The female form has long been the topic of discussions about self-esteem, but what about men? Their ideas about weight, body image and self-esteem have been largely swept under the ambiguous rug of masculinity. Meanwhile, changing standards about the ideal male form can leave them overwhelmed and exhausted by the chase for perfection, too. Men don't talk about it as much, health experts say, but that doesn't mean they're not thinking about it, whether they're ultra-fit or kind of fat.

As a professor for 17 years and counting, Addis has observed how the male college students in his classes have changed and adapted to shifting cultural norms. In recent years, more of them spend time in the gym, focus on their appearance and monitor body mass. Most aren't trying to lose weight -- they're documenting their physique, he said. It's a far cry from the male celebrities of the s -- think Spencer Tracey or Robert Mitchum -- who wore their heftiness as a sign of financial success or a way to demonstrate masculinity, Addis said.

Some psychologists and trend watchers said the male muscle obsession only grew during the last few years. As the economy struggled, men were sent looking for aspects of their lives they could define and control. Body image is, at times, the only thing.

It can create this obsessiveness," said Sarah Toland, senior health editor for Men's Journal. James Mahalik, a psychology professor at Boston College, said some men develop powerful, physically intimidating bodies as a display of masculinity in face of threats. But becoming a father pushes some men to lead healthier lives -- and as a consequence, develop a healthier-looking body, too.

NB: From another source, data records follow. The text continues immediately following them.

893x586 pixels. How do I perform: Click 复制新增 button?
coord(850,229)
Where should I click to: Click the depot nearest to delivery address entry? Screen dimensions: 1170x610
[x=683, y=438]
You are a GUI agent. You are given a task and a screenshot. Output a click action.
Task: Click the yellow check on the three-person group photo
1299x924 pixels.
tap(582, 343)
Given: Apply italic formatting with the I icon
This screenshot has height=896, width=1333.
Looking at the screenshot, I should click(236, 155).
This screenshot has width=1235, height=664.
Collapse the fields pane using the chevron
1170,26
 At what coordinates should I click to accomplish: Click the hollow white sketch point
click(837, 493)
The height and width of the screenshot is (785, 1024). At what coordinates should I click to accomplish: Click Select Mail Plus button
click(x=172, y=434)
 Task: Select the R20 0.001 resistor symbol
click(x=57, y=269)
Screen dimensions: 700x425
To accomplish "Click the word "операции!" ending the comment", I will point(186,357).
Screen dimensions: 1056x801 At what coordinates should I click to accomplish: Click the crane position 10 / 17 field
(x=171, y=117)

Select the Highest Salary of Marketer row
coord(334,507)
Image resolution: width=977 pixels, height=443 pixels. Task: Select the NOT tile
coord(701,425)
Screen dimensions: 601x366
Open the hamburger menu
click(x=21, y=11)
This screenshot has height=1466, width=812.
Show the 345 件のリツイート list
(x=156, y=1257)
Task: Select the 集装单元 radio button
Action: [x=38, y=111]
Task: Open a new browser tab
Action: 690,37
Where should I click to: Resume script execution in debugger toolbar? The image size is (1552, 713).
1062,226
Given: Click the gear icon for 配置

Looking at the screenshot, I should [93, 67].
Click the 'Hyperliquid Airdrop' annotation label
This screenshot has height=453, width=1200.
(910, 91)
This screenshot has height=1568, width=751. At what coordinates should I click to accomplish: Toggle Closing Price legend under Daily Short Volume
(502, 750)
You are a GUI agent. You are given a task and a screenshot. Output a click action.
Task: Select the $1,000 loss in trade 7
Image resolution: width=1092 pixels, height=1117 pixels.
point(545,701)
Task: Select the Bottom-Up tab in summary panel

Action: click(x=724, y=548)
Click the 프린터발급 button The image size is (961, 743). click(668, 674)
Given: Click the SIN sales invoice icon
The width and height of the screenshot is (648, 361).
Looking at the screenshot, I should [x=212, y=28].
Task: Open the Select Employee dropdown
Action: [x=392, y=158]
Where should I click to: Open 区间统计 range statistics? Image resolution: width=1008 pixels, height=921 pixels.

But in a world of changing ideals and rising obesity rates, what is it they're all idealizing? Lately, big and bulky has been pushed to the wayside, and the swimmer's physique reigns supreme, editors of men's magazines and websites say.

The male silhouette landing on magazine covers and action flicks is tall, lean, agile and fit. It's a physique that's more attainable for most men than the beefy-torso-and-chicken-leg look of the past.

They want to look great, but they don't want to look like they spend too much time on it -- but they know they need to spend time on it. Nygaard points to actor Ryan Reynolds as an example of making the effortless look like an art form -- always the right amount of scruff and perfectly tousled hair, even if they use a beard trimmer to shave down scruff and pomade for the slept-in look.

Rather than the clothes themselves, it is the fit that displays the effort they put into their appearance, and this is showing up in the workplace as well. This is the result of what some call the "'Mad Men' revival" -- the return of pomade, polish and of the perfectly cut suit.

Ask five women what their ideal male build is and you'll get six different insists that they only like guys who look like they're 3% body fat. But Shelton appears to be the only fat-faced man who has won with a of admirable things before they ever have to be good-looking, if at all. Just like women, each man carries his weight differently, particularly when it comes to fat and muscle. That's why, even if two men are the exact.